Le bonheur d’être aimé et de compter pour d’autres, le bonheur de faire ce que l’on aime au plan professionnel, le bonheur d’une famille unie, le bonheur de ne pas être obligé de compter à la fin du mois autrement dit être débarrassé des soucis matériels, le bonheur de se rendre disponible pour les autres et de servir. Mais dans cette page de l’évangile, le chemin du bonheur que nous propose Jésus est fait de renoncements à la force, au pouvoir, à la possession, voir même heureux ceux qui pleurent ! Un bonheur qui nous semble difficile et inaccessible tellement il nous semble loin de nos désirs et de nos rêves.
Aucun d’entre nous ne désire être pauvre. Nous avons plutôt envie de combattre la pauvreté matérielle, de soutenir ceux qui sont opprimés pour la justice, de partager afin que tous sur cette planète puissent manger à leur faim. Et Jésus nous encourage sur ce chemin du combat pour la justice et la défense des plus pauvres. Alors comment comprendre ces béatitudes ?
Si nous y regardons de plus près, nous découvrons que ce texte se situe au début de l’évangile de Matthieu, comme le projet de vie de Jésus. Il vient au milieu des hommes en vrai pauvre, en choisissant d’épouser notre humanité, il en accepte toutes les conséquences. Il va connaître le rejet, la souffrance à cause de ses prises de position contre les chefs religieux et politiques.
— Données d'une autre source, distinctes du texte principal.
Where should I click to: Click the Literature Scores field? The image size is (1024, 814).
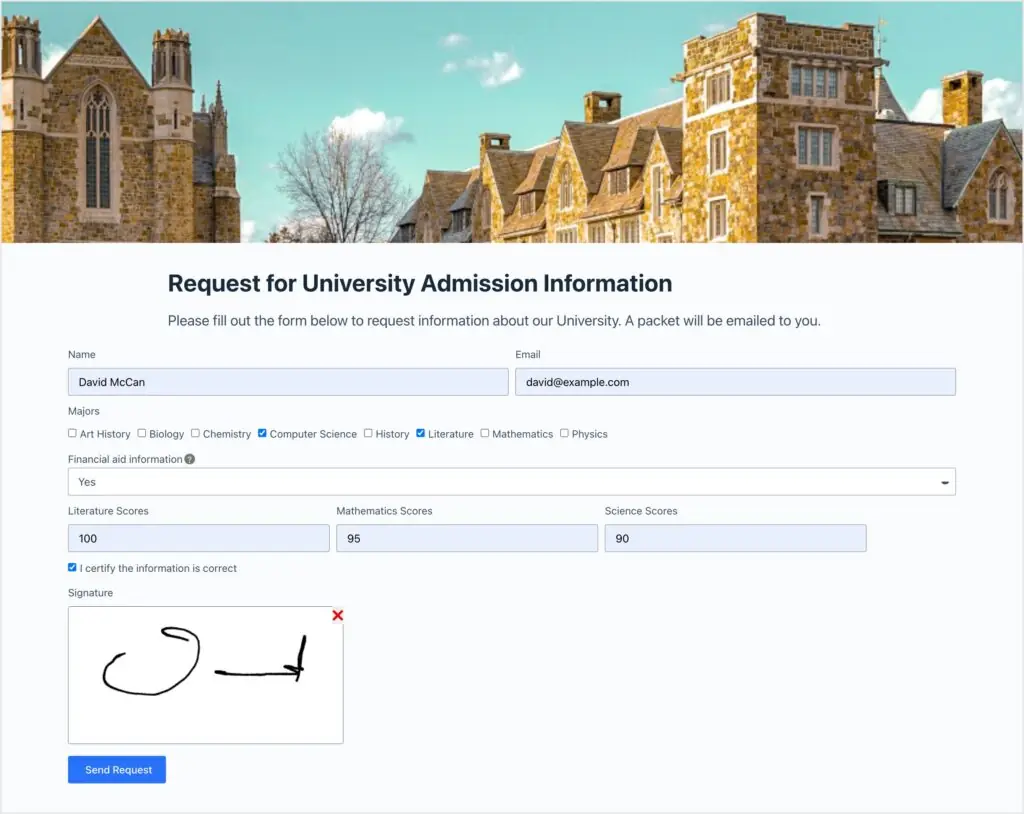198,538
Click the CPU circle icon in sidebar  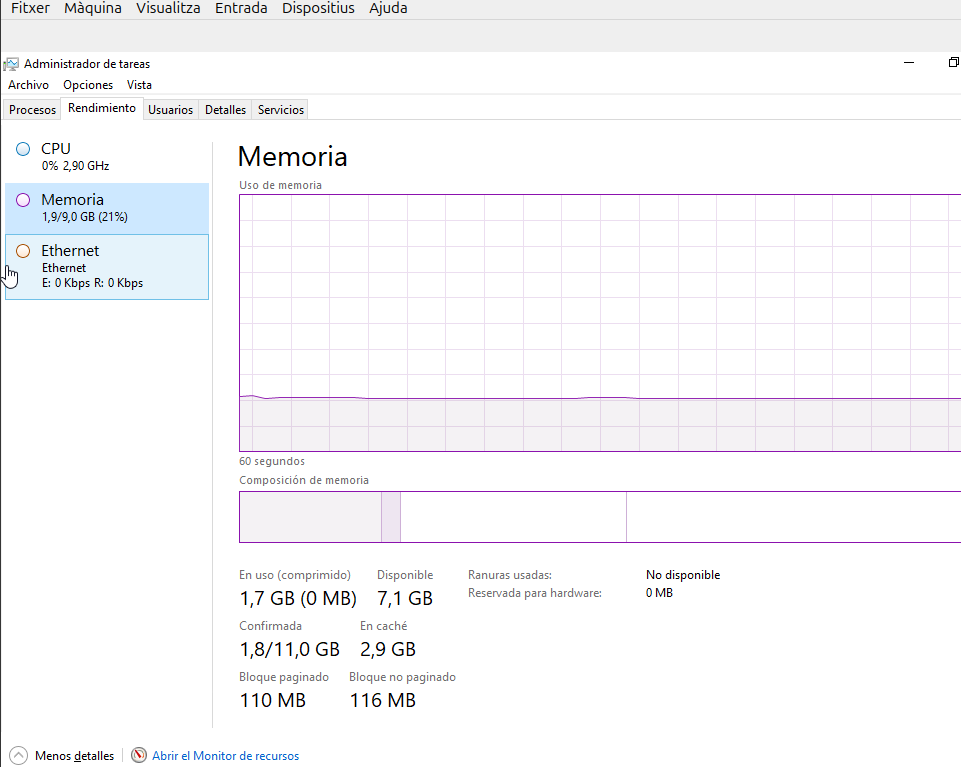coord(23,149)
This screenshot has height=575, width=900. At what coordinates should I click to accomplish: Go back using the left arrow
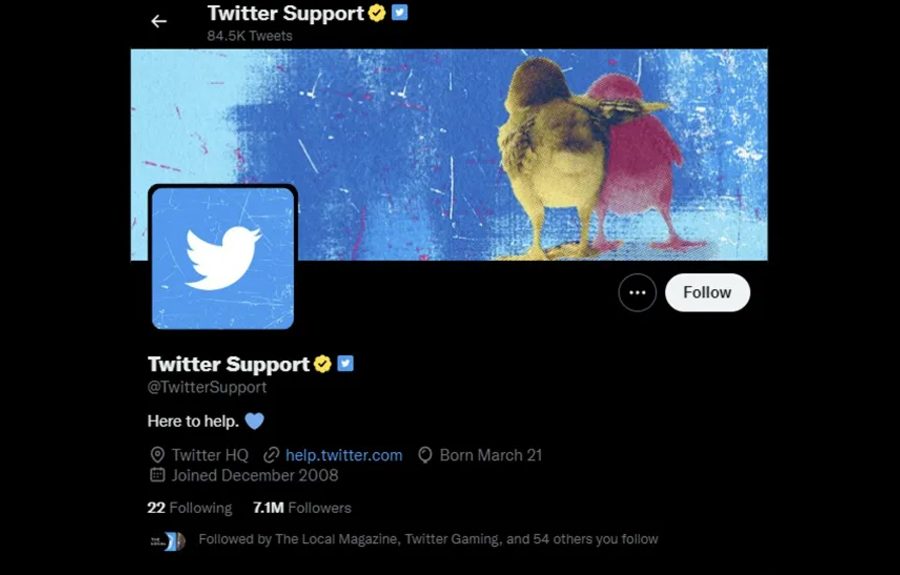pyautogui.click(x=158, y=21)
Comme tout homme, il va aussi pleurer devant la détresse des siens, auprès du tombeau de son ami Lazare. Il se montre accueillant à tous et miséricordieux par le pardon qu’il accorde, les guérisons qu’il opère.
Dans les béatitudes, Jésus nous propose un chemin de vie spirituel fait d’humilité et simplicité, comme le propose le prophète Sophonie. Un chemin qui s’inscrit à contre courant de l’ambiance générale, il faut absolument réussir et Jésus nous rappelle que lorsque nous sommes dans la fragilité, c’est alors que nous nous faisons proches du Christ, lui qui a donné sa vie pour nous et qui nous assure que le royaume de Dieu est ouvert pour nous. C’est lorsque nous sommes dans le manque que Dieu peut prendre place dans nos vies. Lorsque nous nous confrontons avec l’injustice, que nous luttons pour la paix, que nous acceptons de pardonner, Dieu notre Père peut venir demeurer en nous. Il fait de nos échecs apparents un chemin vers Dieu notre Père et nous rappelle ainsi que notre avenir de croyants se trouve en lui qui est à l’origine de tout.
Nous aimerions être des chrétiens exemplaires, irréprochables, or nous reconnaissons comme Saint Paul nos limites et notre péché ; mais Dieu n’a pas honte de nous, c’est tel que nous sommes qu’ils nous prend pour être son église au milieu du monde, « ce qu’il y a de faible dans le monde voilà ce que Dieu a choisi pour couvrir de confusion ce qui est fort » afin que ce ne soit pas notre œuvre mais la sienne. Si nous acceptons de nous présenter devant lui les mains vides, pauvres, conscients de nos limites et de nos fragilités, alors il pourra nous transformer lentement.
Aujourd’hui, nos communautés sont petites et plus fragiles à cause de leur nombre, nous avons l’impression d’assister à la fin d’une époque, au lieu de nous lamenter sur notre sort, faisons de notre faiblesse une force. Osons la joie annoncée dans les béatitudes. Croyons dans la fraternité à vivre et à construire au jour le jour. Et le monde finira par reconnaître celui qui nous habite et nous fait vivre, que cette joie n’est pas qu’humaine mais qu’elle vient de Dieu.